Conversion rate optimization has several factors that influence it, and the specific factors that will do your e-commerce website the most good will be different than what works for someone else’s store. Because of these potential variables, you need to conduct thorough testing to ensure that you find the changes that make an impact on your conversion rates. A/B testing is one of your options.
What Is A/B Testing?
Also known as split testing, A/B testing is a process where two variations of a web page run at the same time. One is the control, which tends to be the existing web page, while the second has the alternate adjustment. At the end of the test period, you can see which version of the web page led to more conversions. You can also conduct A/B testing through several variations of a web page, though the name most commonly refers to comparing two options.

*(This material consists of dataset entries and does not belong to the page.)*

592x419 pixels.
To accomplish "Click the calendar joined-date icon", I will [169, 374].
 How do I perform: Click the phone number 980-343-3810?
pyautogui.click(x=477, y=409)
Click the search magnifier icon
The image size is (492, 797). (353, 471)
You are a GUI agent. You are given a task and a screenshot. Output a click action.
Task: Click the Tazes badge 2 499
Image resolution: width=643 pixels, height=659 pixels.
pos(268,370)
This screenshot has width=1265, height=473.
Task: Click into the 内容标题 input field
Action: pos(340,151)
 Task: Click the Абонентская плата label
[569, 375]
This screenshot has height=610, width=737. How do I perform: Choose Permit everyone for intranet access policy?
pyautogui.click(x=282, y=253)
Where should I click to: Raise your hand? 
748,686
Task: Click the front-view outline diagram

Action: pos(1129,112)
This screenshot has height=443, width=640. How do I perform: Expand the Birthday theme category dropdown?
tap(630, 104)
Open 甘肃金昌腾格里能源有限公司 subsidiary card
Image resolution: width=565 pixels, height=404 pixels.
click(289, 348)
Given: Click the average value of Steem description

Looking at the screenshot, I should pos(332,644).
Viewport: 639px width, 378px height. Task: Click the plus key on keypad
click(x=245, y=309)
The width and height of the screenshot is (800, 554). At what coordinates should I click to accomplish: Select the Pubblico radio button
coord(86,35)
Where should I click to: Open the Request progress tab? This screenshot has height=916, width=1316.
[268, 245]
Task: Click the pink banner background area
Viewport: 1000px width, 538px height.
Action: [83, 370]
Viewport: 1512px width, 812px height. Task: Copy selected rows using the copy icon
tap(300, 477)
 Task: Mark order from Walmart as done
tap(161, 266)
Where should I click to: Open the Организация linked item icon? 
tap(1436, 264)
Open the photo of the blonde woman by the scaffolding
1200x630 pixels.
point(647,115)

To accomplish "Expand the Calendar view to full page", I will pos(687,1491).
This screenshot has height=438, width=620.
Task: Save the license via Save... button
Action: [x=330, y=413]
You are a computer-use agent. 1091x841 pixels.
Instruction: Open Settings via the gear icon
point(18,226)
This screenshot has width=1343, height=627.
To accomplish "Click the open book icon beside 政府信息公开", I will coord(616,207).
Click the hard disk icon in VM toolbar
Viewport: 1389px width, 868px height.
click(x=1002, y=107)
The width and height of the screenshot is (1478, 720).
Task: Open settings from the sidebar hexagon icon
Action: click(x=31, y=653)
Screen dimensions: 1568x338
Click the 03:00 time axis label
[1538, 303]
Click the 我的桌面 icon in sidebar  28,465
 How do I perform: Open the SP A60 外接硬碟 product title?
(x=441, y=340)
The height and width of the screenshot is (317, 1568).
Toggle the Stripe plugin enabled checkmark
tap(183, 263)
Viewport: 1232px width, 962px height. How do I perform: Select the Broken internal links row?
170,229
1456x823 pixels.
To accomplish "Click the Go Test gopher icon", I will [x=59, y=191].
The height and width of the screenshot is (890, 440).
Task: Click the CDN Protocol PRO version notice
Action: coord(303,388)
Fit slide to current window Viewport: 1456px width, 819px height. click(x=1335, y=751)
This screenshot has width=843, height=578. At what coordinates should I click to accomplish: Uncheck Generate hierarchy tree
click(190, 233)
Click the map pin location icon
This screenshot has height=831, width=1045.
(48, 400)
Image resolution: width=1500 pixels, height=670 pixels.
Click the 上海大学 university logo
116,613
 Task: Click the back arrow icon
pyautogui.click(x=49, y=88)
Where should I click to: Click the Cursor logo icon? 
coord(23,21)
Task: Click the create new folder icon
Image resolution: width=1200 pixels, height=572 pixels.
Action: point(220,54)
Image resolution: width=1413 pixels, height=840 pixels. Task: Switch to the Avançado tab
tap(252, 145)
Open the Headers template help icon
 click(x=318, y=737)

When it comes to CRO, A/B testing automatically gives you a sense of which page performs better and can help you perform data-driven changes.
What Elements Should You Include in A/B Testing?
The most successful tests are those that have a clear structure. As such, you want to form a clear hypothesis about what change will likely improve your conversion rates and then find a tangible way to test it. Some common and deceiving simple changes that can help with conversion rates are:
- Sales copy and product descriptions
- Design and layout
- Graphics and images
- Marketing emails
Generally, when you start out with A/B testing, it’s best to only make one change at a time on a web page so that you can be certain that the change you’ve implemented is the cause of your conversion rate adjusting. Otherwise, you risk ending up with conflicting or uncertain data, which doesn’t help. That’s why structuring your tests is so essential.
Understanding Your Results
When you dive into the world of A/B testing, you can end up with outstanding CRO results. However, this involves having a clear understanding of your data. Something that appears to be a breakthrough change at first glance may not even be statistically significant enough to count as a clear indicator of cause and effect.
To help ensure you’re getting reliable results, you will need to understand statistics when interpreting the data. You will also need to make sure that you’re running your tests long enough to collect an accurate sample size – but not so long that you delay gaining any worthwhile results in the process.
What to Do Once You Complete A/B Testing
Once you’ve found the change that brings you increased conversions, there’s only one thing to do: keep testing. You may rerun a test to confirm results or select a new variable to work with. If you have a lot of site traffic, also consider multivariate testing where you can combine different variations of elements to find the most effective combination for achieving your conversion goals.